USD declines and China shows muscles
The US dollar continues to lose ground against most currencies. The DXY-index, a dollar weighed towards basket of six major currencies, fell also on Tuesday from Monday’s low on 82,325. The Euro inched marginally above 1,32. USD/JPY keeps steady at 99,721. After new record highs in Asia spurred by a Chinese stock rally, Wall Street continued to new record highs on on good quarterly earnings from Dupoint and United Technology. Apple is going to present results after closing in New York.
In an upbeat statement on Tuesday the new Chinese Premier stressed that the aim of his authorities is to double the Chinese Gross Domestic Product, GDP, from 2010 to 2020, To obtain this target an economic growth of minimum 7 % annually is needed. The last forecasts for yearly growth in China in 2013 is 7,5 %. The Chinese government has introduced measures which encourage bigger competition between banks and financial lenders while simultaneously keeping inflation under control.
The Hang Seng index added 2,1 % on the announcement that China shall start huge infrastructure projects within the railway industry. These projects will consume big amounts of cement, steel and commodities and are seen by markets as a sure token that China will continue to be the same driving global force as it has been for the last years. Chinese new leadership has no ambition to give up on ambitious targets set by its predecessors. It also determined to avoid any hard landing in its economy.

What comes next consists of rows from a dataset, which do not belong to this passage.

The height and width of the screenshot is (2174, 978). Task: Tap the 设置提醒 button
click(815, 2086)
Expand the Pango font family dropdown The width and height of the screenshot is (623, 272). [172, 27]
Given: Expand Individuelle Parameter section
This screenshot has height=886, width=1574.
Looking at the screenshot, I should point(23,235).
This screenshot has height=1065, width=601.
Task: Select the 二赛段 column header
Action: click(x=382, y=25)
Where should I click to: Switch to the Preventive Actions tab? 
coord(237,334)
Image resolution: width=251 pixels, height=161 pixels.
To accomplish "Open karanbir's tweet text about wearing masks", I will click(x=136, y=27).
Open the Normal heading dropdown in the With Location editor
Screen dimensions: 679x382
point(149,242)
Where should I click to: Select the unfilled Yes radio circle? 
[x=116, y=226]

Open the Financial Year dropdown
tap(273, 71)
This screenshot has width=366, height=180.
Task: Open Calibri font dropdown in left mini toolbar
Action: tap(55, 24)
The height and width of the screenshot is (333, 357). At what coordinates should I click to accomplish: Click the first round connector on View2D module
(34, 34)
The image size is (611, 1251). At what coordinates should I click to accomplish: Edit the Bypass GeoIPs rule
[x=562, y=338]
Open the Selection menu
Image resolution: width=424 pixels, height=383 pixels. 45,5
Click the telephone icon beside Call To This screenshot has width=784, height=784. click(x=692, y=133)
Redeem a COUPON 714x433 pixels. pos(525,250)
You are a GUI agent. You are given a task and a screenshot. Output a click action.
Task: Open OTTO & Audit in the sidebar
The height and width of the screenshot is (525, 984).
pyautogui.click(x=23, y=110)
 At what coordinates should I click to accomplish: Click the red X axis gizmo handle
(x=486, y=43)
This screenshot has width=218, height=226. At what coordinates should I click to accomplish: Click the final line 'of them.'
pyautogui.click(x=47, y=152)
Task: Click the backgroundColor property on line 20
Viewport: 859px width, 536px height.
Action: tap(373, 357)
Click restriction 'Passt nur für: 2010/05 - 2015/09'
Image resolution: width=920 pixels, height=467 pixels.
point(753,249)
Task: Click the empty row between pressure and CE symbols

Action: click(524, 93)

The Chinese statements were positively received as were quarterly earnings results from the US and the Federal Reserve’s (FED) statement last week that monetary easing is going to continue for an unforeseeable future. Oil prices are keeping steady at USD 108 a barrel level, and gold and silver started the week with higher prices than seen in weeks. Gold took a breathier on Tuesday and stayed at USD 1336 after adding 3 % on Monday. Commodities don’t show any clear direction, but the Chinese statements should represent a clear boost for a sector being under strong pressure.